(Stored records)
::::::
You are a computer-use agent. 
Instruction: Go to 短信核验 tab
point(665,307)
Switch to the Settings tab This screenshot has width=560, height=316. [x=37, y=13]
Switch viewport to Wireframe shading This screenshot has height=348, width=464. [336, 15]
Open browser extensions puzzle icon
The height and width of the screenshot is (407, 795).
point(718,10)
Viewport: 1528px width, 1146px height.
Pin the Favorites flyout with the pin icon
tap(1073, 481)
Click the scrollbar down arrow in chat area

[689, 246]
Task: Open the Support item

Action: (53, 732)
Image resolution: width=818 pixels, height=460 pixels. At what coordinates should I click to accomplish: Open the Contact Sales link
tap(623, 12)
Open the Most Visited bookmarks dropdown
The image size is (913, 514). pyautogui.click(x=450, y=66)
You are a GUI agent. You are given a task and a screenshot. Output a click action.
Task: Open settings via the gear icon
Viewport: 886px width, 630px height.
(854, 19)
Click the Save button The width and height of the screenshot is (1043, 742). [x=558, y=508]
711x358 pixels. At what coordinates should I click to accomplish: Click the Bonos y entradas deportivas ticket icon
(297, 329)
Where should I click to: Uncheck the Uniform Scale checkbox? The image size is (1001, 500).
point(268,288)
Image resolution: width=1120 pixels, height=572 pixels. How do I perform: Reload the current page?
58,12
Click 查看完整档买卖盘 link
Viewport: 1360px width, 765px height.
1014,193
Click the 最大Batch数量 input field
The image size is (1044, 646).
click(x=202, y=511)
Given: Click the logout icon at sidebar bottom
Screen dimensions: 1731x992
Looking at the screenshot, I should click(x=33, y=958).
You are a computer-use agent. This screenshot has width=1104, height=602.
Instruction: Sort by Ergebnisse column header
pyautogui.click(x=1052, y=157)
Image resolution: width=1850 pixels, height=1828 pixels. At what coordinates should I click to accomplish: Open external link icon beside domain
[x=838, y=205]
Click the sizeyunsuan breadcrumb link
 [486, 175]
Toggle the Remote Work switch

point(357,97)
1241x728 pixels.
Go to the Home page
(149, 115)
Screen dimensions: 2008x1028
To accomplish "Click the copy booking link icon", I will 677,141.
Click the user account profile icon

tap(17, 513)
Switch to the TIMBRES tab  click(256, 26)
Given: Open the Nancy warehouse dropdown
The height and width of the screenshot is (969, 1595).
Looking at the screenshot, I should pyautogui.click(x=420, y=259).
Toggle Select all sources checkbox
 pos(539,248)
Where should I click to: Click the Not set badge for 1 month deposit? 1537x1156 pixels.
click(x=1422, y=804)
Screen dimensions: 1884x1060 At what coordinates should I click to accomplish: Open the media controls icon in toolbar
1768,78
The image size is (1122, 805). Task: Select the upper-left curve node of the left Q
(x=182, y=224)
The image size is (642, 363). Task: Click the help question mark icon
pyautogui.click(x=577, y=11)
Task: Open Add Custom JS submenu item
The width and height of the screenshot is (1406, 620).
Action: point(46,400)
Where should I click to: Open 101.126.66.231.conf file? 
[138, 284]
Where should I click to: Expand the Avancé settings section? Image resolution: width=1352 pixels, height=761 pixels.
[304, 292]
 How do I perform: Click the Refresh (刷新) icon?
::::::
Exercise brief -
In the entries above, find the line with "Open browser extensions puzzle icon" and the line with "Click the 最大Batch数量 input field", then restate word for word both of them and every line between, with nothing more.

Result -
Open browser extensions puzzle icon
The height and width of the screenshot is (407, 795).
point(718,10)
Viewport: 1528px width, 1146px height.
Pin the Favorites flyout with the pin icon
tap(1073, 481)
Click the scrollbar down arrow in chat area

[689, 246]
Task: Open the Support item

Action: (53, 732)
Image resolution: width=818 pixels, height=460 pixels. At what coordinates should I click to accomplish: Open the Contact Sales link
tap(623, 12)
Open the Most Visited bookmarks dropdown
The image size is (913, 514). pyautogui.click(x=450, y=66)
You are a GUI agent. You are given a task and a screenshot. Output a click action.
Task: Open settings via the gear icon
Viewport: 886px width, 630px height.
(854, 19)
Click the Save button The width and height of the screenshot is (1043, 742). [x=558, y=508]
711x358 pixels. At what coordinates should I click to accomplish: Click the Bonos y entradas deportivas ticket icon
(297, 329)
Where should I click to: Uncheck the Uniform Scale checkbox? The image size is (1001, 500).
point(268,288)
Image resolution: width=1120 pixels, height=572 pixels. How do I perform: Reload the current page?
58,12
Click 查看完整档买卖盘 link
Viewport: 1360px width, 765px height.
1014,193
Click the 最大Batch数量 input field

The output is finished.